来源:http://www.ros.org/wiki/kinect_calibration/technical
中文版:http://translate.google.com.hk/translate?hl=en&ie=UTF8&prev=_t&sl=en&tl=zh-CN&u=http://www.ros.org/wiki/kinect_calibration/technical%23Imager_and_projector_placement
Description: Technical aspects of the Kinect device and its calibration
Authors: Kurt Konolige, Patrick Mihelich
Contents
The Kinect device has two cameras and one laser-based IR projector. The figure below shows their placement on the device. Each lens is associated with a camera or a projector.
This image is provided by iFixit.
All the calibrations done below are based on IR and RGB images of chessboard patterns, using OpenCV's calibration routines. See the calibration tutorial for how to get these images.
Note: this is the authors' best guess at the depth calculation method, based on examining the output of the device and the calibration algorithms we developed. |
The IR camera and the IR projector form a stereo pair with a baseline of approximately 7.5 cm. The IR projector sends out a fixed pattern of light and dark speckles, shown below. The pattern is generated from a set of diffraction gratings, with special care to lessen the effect of zero-order propagation of a center bright dot (see the PrimeSense patent).
Depth is calculated by triangulation against a known pattern from the projector. The pattern is memorized at a known depth.

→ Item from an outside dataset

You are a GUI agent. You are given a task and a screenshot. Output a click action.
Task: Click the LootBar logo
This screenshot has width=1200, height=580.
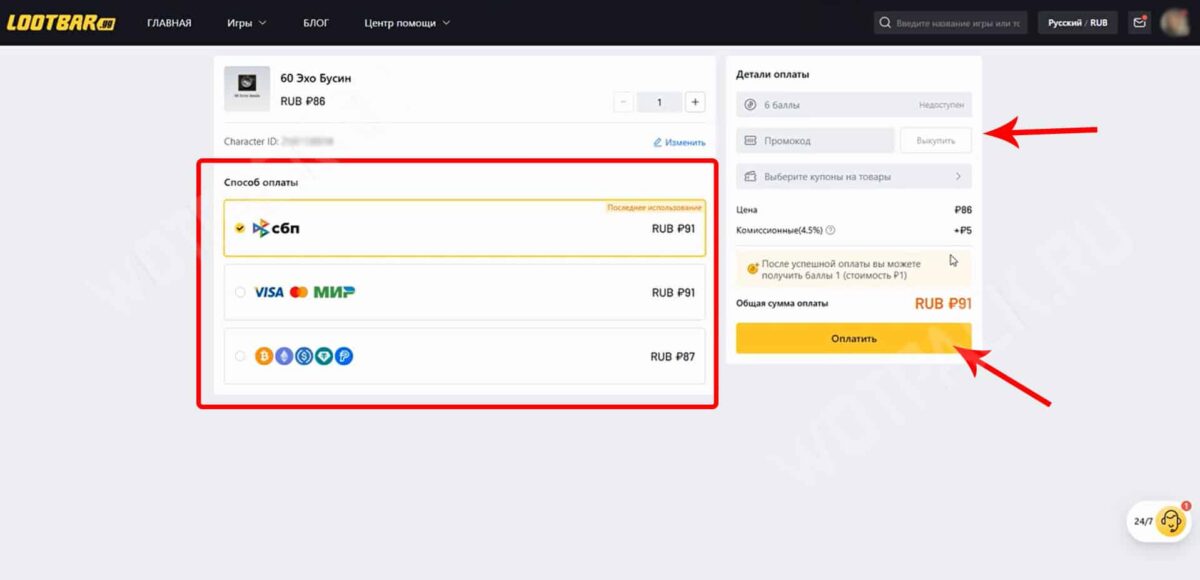pos(61,22)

For a new image, we want to calculate the depth at each pixel. For each pixel in the IR image, a small correlation window (9x9 or 9x7, see below) is used to compare the local pattern at that pixel with the memorized pattern at that pixel and 64 neighboring pixels in a horizontal window (see below for how we estimate the 64-pixel search). The best match gives an offset from the known depth, in terms of pixels: this is called disparity. The Kinect device performs a further interpolation of the best match to get sub-pixel accuracy of 1/8 pixel (again, see below for how this is estimated). Given the known depth of the memorized plane, and the disparity, an estimated depth for each pixel can be calculated by triangulation.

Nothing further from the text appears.